Servet

[170] Servet (Michael) wurde 1509 zu Villanueva in Spanien geboren, studirte zu Toulouse die Rechtswissenschaften und ergab sich den theologischen Studien, indem er eifrigen Antheil an der in Deutschland und der Schweiz vor sich gehenden Kirchenverbesserung nahm. Er wich jedoch nicht allein von den Annahmen der kathol. Kirche ab, sondern auch von den Lehrmeinungen, an welchen die Reformatoren festhielten.

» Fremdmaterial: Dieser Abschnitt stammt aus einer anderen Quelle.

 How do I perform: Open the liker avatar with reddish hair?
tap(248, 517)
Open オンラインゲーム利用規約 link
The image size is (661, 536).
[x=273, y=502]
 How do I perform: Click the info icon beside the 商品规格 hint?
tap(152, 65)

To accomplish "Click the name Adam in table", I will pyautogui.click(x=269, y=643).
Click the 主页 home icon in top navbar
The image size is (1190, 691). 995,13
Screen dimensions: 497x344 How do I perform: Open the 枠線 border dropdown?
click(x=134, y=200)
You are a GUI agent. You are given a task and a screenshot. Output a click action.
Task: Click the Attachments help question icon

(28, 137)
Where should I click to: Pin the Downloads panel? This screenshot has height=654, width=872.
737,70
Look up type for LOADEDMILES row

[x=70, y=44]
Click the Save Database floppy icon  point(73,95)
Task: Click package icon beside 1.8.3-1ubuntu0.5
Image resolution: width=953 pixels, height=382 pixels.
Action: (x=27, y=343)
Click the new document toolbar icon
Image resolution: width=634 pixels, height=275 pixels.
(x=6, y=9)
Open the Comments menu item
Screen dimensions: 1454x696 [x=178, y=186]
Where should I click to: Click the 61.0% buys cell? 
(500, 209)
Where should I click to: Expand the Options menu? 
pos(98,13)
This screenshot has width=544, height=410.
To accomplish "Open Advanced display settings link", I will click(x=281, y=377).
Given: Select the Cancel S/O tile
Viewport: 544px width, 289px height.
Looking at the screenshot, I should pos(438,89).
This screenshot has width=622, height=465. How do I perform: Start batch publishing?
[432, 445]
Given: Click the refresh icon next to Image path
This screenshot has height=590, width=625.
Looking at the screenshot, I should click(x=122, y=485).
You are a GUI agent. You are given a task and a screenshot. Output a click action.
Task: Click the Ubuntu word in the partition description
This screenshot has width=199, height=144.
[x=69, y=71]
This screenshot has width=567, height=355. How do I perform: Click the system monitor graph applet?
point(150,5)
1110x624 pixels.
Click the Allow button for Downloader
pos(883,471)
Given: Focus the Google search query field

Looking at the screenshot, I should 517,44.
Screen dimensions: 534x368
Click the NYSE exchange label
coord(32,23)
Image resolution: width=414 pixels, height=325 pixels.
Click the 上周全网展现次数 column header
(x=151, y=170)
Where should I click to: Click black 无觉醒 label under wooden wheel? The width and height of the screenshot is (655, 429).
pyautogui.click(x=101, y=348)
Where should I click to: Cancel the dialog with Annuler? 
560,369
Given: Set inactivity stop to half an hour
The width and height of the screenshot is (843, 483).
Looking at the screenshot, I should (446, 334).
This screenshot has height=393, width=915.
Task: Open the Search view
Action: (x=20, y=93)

Namentlich schien ihm die Lehre von der Dreieinigkeit irrthümlich, und er schrieb ein Werk »De erroribus trinitatis« (»Über die Irrthümer der Dreieinigkeit«), welches 1531 zu Strasburg gedruckt wurde. Er wollte in Deutschland seine Lehre ausbreiten, machte aber kein Glück und ging darauf nach Lyon und Paris, wo er das Studium der Arzneiwissenschaften aufnahm und bald, wie vorher mit den Theologen, mit den Ärzten in Streit gerieth, weil er auch in diesen Wissenschaften reformiren wollte. Nachdem er sich wieder einige Zeit zu Lyon aufgehalten, lud ihn der [170] Erzbischof von Vienne, Pet. Palmier, ein Gönner ausgezeichneter Gelehrter, zu sich ein. Schon längere Zeit hatte S. mit Calvin in Genf über religiöse Gegenstände in Briefwechsel gestanden, woraus ein gelehrter Streit entstand, der immer hitziger wurde und endlich zu kränkenden Beleidigungen von beiden Seiten führte. Endlich schickte Calvin einige Handschriften und die Briefe des S. an den Erzbischof von Vienne und bewirkte dadurch, daß S. verhaftet wurde. Er entkam jedoch aus dem Gefängnisse, wollte nach Neapel fliehen und nahm unvorsichtigerweise seinen Weg über Genf. Calvin erfuhr seine Ankunft, zeigte dieselbe sogleich der Obrigkeit an und bewirkte seine Verhaftung. Durch einen seiner Diener ließ er nun S. der Ketzerei und Gotteslästerung anklagen, während er selbst sich bemühte, in mündlichen Unterredungen den Gefangenen zu seiner Lehrmeinung zu bekehren. Aber S. war unerschütterlich und Calvin gab ihn auf. Die Anklagen, welche man gegen ihn erhob, waren sehr schwach und hauptsächlich darauf gerichtet, daß er die Calvinische Lehre herabgewürdigt hätte. Das genfer Gericht berieth sich mit der Geistlichkeit zu Bern, Basel und Zürich, und endlich wurde S. zum Feuertode als Ketzer verurtheilt, welche Strafe am 17. Oct. 1553 an ihm vollzogen wurde, und zwar auf das qualvollste. Der Tod S.'s wird immer ein Schandfleck in dem Leben Calvin's sein.

Quelle:
Brockhaus Bilder-Conversations-Lexikon, Band 4. Leipzig 1841., S. 170-171.